Так как сидеть целый день в траншее холодновато, перебираемся в новую, уже вырытую, но без крыши землянку. Подложив под себя кусок доски, читаю, потом веду дневник и пишу письмо. На фронте полнейшее затишье. Уж не затишье ли перед бурей?
Наши артиллеристы бухнули чуть ли не на наши головы (перелет всего в 30 метров) 15-см снаряд. Осколок вонзился в приклад моего пулемета. С наступлением темноты мы все направились на КП роты и в две ходки обеспечили себя дровами.
На ужин гуляш с картошкой, хлеб, мармелад и колбаса, потом еще и сигареты выдали. Еду подогреваем в соседней землянке.
Мне, правда, есть не хочется — одним хлебом умудрился насытиться.
14 декабря 1942 г
Сегодня также спокойный день. Выстаиваем положенные часы на посту, потом спим или же обустраиваем новую землянку.
Солнце и сегодня пригревает. В поле это чувствуется сразу, не то что в нашей промороженной землянке. Снова сажусь на солнышке и пишу дневник.
Сегодня моя очередь идти за едой, предварительно прополаскиваю котелки в ручье.
Опять удалось разжиться дровишками у ротного КП.
Вечером сменили Штихерта и Ланге, потом еще троих. Вместо них прибыли унтер-офицеры Химмельсрайх и Хартман. Хартман бесится — ему первому приходится тащить тяжелые балки.
Какое-то очень подозрительное это затишье последних дней. Или же русские все еще не отошли от того, что мы их отшвырнули на четверть километра, или же всерьез готовят новое наступление?
15 декабря 1942 г
Сегодня с утра густой туман. Русские решили немного пошуметь. Они ведут огонь всего из двух пулеметов и нескольких винтовок, но зато весь день не дают нам покоя. Плохо они нас знают — нервы у нас крепкие!
Не видно ни зги. Пару раз выстрелили из миномета.
Сегодня заканчиваются последние запасы сливочного масла, которое я привез с собой из отпуска.
Около 14 часов приступаем к сносу старой землянки. Бревнами с ее крыши накрываем новую.
Работать приходится без пил, по сути, голыми руками. Адский труд.

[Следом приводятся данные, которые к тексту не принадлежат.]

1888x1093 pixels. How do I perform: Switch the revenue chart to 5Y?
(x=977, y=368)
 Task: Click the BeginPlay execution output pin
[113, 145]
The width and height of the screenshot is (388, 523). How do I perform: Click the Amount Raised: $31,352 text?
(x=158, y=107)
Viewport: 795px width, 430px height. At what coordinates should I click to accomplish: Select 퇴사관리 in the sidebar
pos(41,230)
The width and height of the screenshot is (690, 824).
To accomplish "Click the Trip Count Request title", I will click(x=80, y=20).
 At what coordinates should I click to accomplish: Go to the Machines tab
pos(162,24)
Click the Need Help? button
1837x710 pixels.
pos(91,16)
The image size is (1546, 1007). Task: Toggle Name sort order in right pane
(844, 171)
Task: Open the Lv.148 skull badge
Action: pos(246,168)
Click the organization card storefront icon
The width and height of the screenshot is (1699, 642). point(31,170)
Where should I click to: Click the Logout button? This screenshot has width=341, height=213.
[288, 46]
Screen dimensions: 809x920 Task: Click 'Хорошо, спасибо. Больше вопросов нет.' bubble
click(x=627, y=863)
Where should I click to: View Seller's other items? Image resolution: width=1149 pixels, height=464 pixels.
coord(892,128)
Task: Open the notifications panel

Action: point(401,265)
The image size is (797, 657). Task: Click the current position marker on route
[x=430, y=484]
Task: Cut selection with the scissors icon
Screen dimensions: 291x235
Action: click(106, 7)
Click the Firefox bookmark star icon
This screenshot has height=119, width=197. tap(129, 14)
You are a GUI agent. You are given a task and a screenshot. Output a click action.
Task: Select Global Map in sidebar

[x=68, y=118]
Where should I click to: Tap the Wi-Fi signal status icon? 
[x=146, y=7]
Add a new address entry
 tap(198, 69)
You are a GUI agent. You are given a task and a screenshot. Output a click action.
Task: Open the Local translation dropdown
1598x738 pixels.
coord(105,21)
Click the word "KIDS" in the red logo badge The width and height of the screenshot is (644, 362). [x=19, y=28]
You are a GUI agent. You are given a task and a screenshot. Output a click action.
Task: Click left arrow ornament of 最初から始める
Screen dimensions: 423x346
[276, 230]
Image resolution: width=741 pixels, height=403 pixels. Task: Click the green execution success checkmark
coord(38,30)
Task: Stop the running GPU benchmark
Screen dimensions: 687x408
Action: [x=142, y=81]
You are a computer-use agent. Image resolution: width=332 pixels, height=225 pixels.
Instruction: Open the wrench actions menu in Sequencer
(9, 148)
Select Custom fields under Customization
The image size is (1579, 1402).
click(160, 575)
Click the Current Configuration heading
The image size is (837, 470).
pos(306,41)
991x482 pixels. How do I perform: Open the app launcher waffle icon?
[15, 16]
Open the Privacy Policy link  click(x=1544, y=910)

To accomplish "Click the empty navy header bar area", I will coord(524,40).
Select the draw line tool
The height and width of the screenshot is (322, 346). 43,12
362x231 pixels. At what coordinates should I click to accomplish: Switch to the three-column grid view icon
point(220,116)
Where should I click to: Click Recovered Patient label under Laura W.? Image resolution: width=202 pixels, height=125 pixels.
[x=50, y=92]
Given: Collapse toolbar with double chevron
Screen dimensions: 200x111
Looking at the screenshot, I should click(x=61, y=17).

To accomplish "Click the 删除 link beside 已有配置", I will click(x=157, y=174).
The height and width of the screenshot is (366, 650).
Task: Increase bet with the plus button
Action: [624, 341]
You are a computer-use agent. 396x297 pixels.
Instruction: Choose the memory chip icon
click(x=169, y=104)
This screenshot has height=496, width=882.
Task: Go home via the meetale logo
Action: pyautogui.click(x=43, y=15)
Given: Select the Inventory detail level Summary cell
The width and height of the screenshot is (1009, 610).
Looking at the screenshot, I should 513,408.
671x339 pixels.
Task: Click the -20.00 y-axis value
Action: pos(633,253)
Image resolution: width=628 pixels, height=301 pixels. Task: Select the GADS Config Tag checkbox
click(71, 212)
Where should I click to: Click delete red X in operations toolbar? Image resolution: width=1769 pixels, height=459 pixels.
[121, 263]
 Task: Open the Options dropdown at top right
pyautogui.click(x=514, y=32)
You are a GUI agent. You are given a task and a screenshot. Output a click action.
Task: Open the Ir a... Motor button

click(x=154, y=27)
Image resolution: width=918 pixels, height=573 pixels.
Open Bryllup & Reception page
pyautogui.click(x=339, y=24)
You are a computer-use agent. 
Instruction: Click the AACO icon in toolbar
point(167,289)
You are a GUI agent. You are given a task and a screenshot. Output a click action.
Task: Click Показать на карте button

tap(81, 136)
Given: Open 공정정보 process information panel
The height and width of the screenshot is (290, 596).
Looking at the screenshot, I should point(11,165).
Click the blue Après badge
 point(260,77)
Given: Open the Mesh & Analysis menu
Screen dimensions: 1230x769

Но мы справляемся.
Все щели конопатим кукурузной соломой и даже полы частично выложили досками.
Русские, поняв, чем мы тут занимаемся, решили сделать нам гадость — подкидывают нам мины из миномета. Приходится делать вынужденную паузу, но потом работа кипит с удвоенной силой. И не замечаем, как темнеет.